We conclude with a number of exploratory, non-pre-registered analyses. We focus on the standard IOS scale since we have the most observations for this scale. We first look at how demographic dissimilarity between a subject and their target influence the IOS score they report. For us, demographic dissimilarity measures the proportion of discordant responses given to the questions displayed on the card shown in Fig. 2. A dissimilarity of 0 refers to a subject who answers exactly as their target to those questions, and a dissimilarity of 1, to a subject who answers as differently as possible.

Model (1) in Table 2 reports the result of the corresponding ordered logistic regression. We find that, as dissimilarity increases, interpersonal closeness as indicated by the IOS score decreases. Therefore, the IOS scale captures something tangible and measurable.

Then, in models (2) and (3) in Table 2, we look at how a subject’s own demographic characteristics influence the IOS score they report. We find that those who do part-time work, who have only completed 12th grade without a degree or less, or who support a political party different from the main parties, report lower IOS scores. This finding suggests that one needs a minimal level of stability to start feeling connected to others. Further, people who think others are trustworthy and people who belong to a labour union report higher IOS scores. The results are unchanged if we leave dissimilarity out (in model 2) or include it (in model 3).Footnote 7

Some associations are more difficult to interpret: for example, people who approve of sex before marriage report lower IOS scores.

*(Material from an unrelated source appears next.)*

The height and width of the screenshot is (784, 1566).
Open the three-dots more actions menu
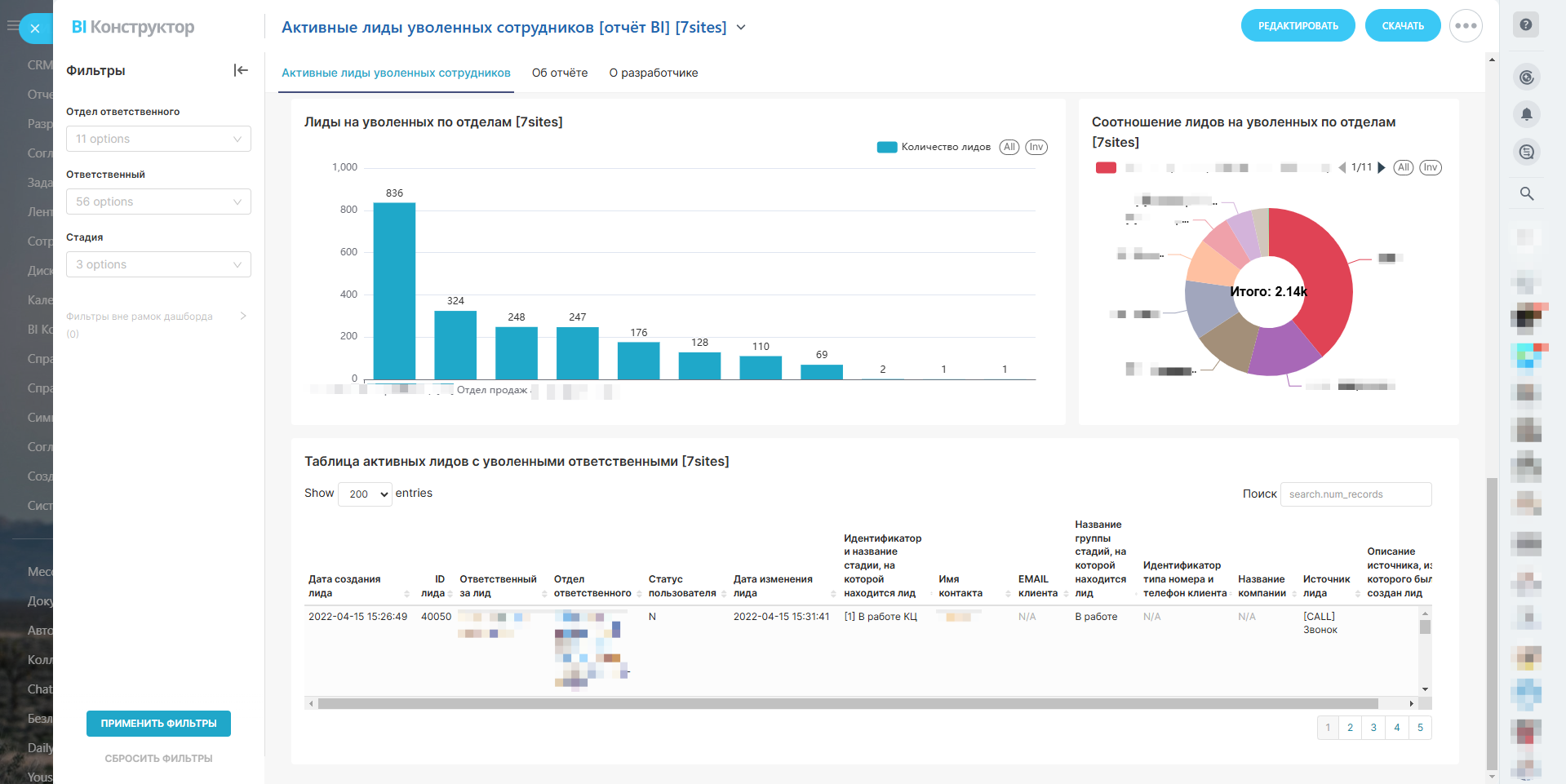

Others should be interpreted with care: for example, people who report their race as Chinese or Korean report lower IOS scores. However, there are not many people in our sample who reported their race as Chinese or Korean and, consequently, they are less likely to be matched with someone who reported the same race.

Table 2 How dissimilarity and respondents’ characteristics explain the reported IOS score, ordered logistic regression

5 Conclusion

In summary, we offer a new implementation of the standard IOS scale that has the features highlighted by Aron et al. (1992). We also offer a new version of the IOS scale—the Continuous IOS scale—that allows for the selection of any degree of overlap. As an intermediary, we propose the Step-Choice IOS scale. We validate our new IOS scales in an experiment, where we find that the standard IOS scale results in higher IOS scores than the Continuous IOS scale. We interpret this difference as a reluctance of some subjects to select the lowest IOS score corresponding to no overlap in the standard IOS scale. We also find that IOS scores decrease with demographic dissimilarity between subject and target.